[Collection entries]
────
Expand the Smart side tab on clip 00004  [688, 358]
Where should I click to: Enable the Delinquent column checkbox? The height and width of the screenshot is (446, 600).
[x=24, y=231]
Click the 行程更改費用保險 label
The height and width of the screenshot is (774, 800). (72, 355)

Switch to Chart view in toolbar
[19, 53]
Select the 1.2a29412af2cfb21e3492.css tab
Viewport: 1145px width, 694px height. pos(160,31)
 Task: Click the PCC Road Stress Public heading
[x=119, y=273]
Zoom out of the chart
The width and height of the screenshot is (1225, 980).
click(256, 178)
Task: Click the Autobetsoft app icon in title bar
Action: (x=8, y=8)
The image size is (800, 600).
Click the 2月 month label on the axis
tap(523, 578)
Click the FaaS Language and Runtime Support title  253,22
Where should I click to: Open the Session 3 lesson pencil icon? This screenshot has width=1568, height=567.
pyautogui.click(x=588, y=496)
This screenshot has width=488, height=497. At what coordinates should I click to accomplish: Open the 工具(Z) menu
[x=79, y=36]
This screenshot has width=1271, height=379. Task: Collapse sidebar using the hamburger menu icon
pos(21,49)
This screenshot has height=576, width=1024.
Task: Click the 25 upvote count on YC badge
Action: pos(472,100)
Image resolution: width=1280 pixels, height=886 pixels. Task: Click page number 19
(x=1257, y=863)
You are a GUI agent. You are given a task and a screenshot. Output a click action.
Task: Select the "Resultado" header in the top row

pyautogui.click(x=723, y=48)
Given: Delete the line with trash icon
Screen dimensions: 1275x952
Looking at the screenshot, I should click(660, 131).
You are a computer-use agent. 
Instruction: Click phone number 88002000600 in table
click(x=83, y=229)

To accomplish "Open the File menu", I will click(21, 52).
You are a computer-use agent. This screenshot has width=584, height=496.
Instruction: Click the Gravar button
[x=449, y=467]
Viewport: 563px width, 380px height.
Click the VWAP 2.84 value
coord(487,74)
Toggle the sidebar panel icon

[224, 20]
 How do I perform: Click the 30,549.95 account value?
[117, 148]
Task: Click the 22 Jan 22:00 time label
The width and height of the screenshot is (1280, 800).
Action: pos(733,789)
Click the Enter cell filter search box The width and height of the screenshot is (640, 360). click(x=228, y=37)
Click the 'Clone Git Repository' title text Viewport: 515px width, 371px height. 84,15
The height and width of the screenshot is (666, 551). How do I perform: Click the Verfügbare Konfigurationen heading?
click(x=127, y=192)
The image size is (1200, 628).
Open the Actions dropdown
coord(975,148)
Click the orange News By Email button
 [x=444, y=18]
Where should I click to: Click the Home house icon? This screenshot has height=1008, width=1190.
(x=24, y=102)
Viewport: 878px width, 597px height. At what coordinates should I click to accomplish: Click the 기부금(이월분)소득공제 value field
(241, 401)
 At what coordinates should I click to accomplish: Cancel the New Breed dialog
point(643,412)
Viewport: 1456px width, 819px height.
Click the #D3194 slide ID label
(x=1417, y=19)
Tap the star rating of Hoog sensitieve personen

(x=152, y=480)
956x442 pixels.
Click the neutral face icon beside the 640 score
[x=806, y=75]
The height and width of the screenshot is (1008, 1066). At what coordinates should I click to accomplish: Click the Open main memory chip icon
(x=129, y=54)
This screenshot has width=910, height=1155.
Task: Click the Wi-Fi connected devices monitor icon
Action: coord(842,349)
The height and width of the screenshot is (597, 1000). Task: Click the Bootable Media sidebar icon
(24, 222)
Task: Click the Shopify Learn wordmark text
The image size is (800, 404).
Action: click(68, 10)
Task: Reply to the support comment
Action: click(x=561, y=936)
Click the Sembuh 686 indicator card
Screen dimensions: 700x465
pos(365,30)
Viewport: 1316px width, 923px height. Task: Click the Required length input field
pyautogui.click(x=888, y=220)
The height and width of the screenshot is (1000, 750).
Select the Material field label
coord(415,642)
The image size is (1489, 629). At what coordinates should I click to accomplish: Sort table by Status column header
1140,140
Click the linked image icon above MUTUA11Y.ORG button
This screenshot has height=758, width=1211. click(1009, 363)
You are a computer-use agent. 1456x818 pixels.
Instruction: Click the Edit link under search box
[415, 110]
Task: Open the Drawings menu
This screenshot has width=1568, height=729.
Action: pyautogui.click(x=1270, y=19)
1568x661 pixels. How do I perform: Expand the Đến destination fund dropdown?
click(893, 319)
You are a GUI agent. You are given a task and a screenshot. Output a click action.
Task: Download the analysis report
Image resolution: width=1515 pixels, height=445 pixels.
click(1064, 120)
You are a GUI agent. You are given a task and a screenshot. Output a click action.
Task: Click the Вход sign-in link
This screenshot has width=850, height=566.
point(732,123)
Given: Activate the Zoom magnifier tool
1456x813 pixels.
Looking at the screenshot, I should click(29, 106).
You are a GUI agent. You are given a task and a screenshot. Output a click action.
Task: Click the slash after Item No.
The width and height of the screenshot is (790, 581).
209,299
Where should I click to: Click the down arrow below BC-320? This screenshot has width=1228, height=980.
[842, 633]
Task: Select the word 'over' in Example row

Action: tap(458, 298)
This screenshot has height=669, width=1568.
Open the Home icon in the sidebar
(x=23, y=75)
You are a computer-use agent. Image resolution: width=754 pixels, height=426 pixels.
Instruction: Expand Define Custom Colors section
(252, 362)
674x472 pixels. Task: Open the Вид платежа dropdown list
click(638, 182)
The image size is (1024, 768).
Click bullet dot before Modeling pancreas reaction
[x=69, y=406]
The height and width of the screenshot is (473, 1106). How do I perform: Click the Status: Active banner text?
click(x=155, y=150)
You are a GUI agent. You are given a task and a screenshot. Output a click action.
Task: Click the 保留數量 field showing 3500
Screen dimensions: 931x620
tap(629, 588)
────
→ **What to produce**
All records should be returned verbatim, none left out.

→ **Task output**
Expand the Smart side tab on clip 00004  [688, 358]
Where should I click to: Enable the Delinquent column checkbox? The height and width of the screenshot is (446, 600).
[x=24, y=231]
Click the 行程更改費用保險 label
The height and width of the screenshot is (774, 800). (72, 355)

Switch to Chart view in toolbar
[19, 53]
Select the 1.2a29412af2cfb21e3492.css tab
Viewport: 1145px width, 694px height. pos(160,31)
 Task: Click the PCC Road Stress Public heading
[x=119, y=273]
Zoom out of the chart
The width and height of the screenshot is (1225, 980).
click(256, 178)
Task: Click the Autobetsoft app icon in title bar
Action: (x=8, y=8)
The image size is (800, 600).
Click the 2月 month label on the axis
tap(523, 578)
Click the FaaS Language and Runtime Support title  253,22
Where should I click to: Open the Session 3 lesson pencil icon? This screenshot has width=1568, height=567.
pyautogui.click(x=588, y=496)
This screenshot has width=488, height=497. At what coordinates should I click to accomplish: Open the 工具(Z) menu
[x=79, y=36]
This screenshot has width=1271, height=379. Task: Collapse sidebar using the hamburger menu icon
pos(21,49)
This screenshot has height=576, width=1024.
Task: Click the 25 upvote count on YC badge
Action: pos(472,100)
Image resolution: width=1280 pixels, height=886 pixels. Task: Click page number 19
(x=1257, y=863)
You are a GUI agent. You are given a task and a screenshot. Output a click action.
Task: Select the "Resultado" header in the top row

pyautogui.click(x=723, y=48)
Given: Delete the line with trash icon
Screen dimensions: 1275x952
Looking at the screenshot, I should click(660, 131).
You are a computer-use agent. 
Instruction: Click phone number 88002000600 in table
click(x=83, y=229)

To accomplish "Open the File menu", I will click(21, 52).
You are a computer-use agent. This screenshot has width=584, height=496.
Instruction: Click the Gravar button
[x=449, y=467]
Viewport: 563px width, 380px height.
Click the VWAP 2.84 value
coord(487,74)
Toggle the sidebar panel icon

[224, 20]
 How do I perform: Click the 30,549.95 account value?
[117, 148]
Task: Click the 22 Jan 22:00 time label
The width and height of the screenshot is (1280, 800).
Action: pos(733,789)
Click the Enter cell filter search box The width and height of the screenshot is (640, 360). click(x=228, y=37)
Click the 'Clone Git Repository' title text Viewport: 515px width, 371px height. 84,15
The height and width of the screenshot is (666, 551). How do I perform: Click the Verfügbare Konfigurationen heading?
click(x=127, y=192)
The image size is (1200, 628).
Open the Actions dropdown
coord(975,148)
Click the orange News By Email button
 [x=444, y=18]
Where should I click to: Click the Home house icon? This screenshot has height=1008, width=1190.
(x=24, y=102)
Viewport: 878px width, 597px height. At what coordinates should I click to accomplish: Click the 기부금(이월분)소득공제 value field
(241, 401)
 At what coordinates should I click to accomplish: Cancel the New Breed dialog
point(643,412)
Viewport: 1456px width, 819px height.
Click the #D3194 slide ID label
(x=1417, y=19)
Tap the star rating of Hoog sensitieve personen

(x=152, y=480)
956x442 pixels.
Click the neutral face icon beside the 640 score
[x=806, y=75]
The height and width of the screenshot is (1008, 1066). At what coordinates should I click to accomplish: Click the Open main memory chip icon
(x=129, y=54)
This screenshot has width=910, height=1155.
Task: Click the Wi-Fi connected devices monitor icon
Action: coord(842,349)
The height and width of the screenshot is (597, 1000). Task: Click the Bootable Media sidebar icon
(24, 222)
Task: Click the Shopify Learn wordmark text
The image size is (800, 404).
Action: click(68, 10)
Task: Reply to the support comment
Action: click(x=561, y=936)
Click the Sembuh 686 indicator card
Screen dimensions: 700x465
pos(365,30)
Viewport: 1316px width, 923px height. Task: Click the Required length input field
pyautogui.click(x=888, y=220)
The height and width of the screenshot is (1000, 750).
Select the Material field label
coord(415,642)
The image size is (1489, 629). At what coordinates should I click to accomplish: Sort table by Status column header
1140,140
Click the linked image icon above MUTUA11Y.ORG button
This screenshot has height=758, width=1211. click(1009, 363)
You are a computer-use agent. 1456x818 pixels.
Instruction: Click the Edit link under search box
[415, 110]
Task: Open the Drawings menu
This screenshot has width=1568, height=729.
Action: pyautogui.click(x=1270, y=19)
1568x661 pixels. How do I perform: Expand the Đến destination fund dropdown?
click(893, 319)
You are a GUI agent. You are given a task and a screenshot. Output a click action.
Task: Download the analysis report
Image resolution: width=1515 pixels, height=445 pixels.
click(1064, 120)
You are a GUI agent. You are given a task and a screenshot. Output a click action.
Task: Click the Вход sign-in link
This screenshot has width=850, height=566.
point(732,123)
Given: Activate the Zoom magnifier tool
1456x813 pixels.
Looking at the screenshot, I should click(29, 106).
You are a GUI agent. You are given a task and a screenshot. Output a click action.
Task: Click the slash after Item No.
The width and height of the screenshot is (790, 581).
209,299
Where should I click to: Click the down arrow below BC-320? This screenshot has width=1228, height=980.
[842, 633]
Task: Select the word 'over' in Example row

Action: tap(458, 298)
This screenshot has height=669, width=1568.
Open the Home icon in the sidebar
(x=23, y=75)
You are a computer-use agent. Image resolution: width=754 pixels, height=426 pixels.
Instruction: Expand Define Custom Colors section
(252, 362)
674x472 pixels. Task: Open the Вид платежа dropdown list
click(638, 182)
The image size is (1024, 768).
Click bullet dot before Modeling pancreas reaction
[x=69, y=406]
The height and width of the screenshot is (473, 1106). How do I perform: Click the Status: Active banner text?
click(x=155, y=150)
You are a GUI agent. You are given a task and a screenshot. Output a click action.
Task: Click the 保留數量 field showing 3500
Screen dimensions: 931x620
tap(629, 588)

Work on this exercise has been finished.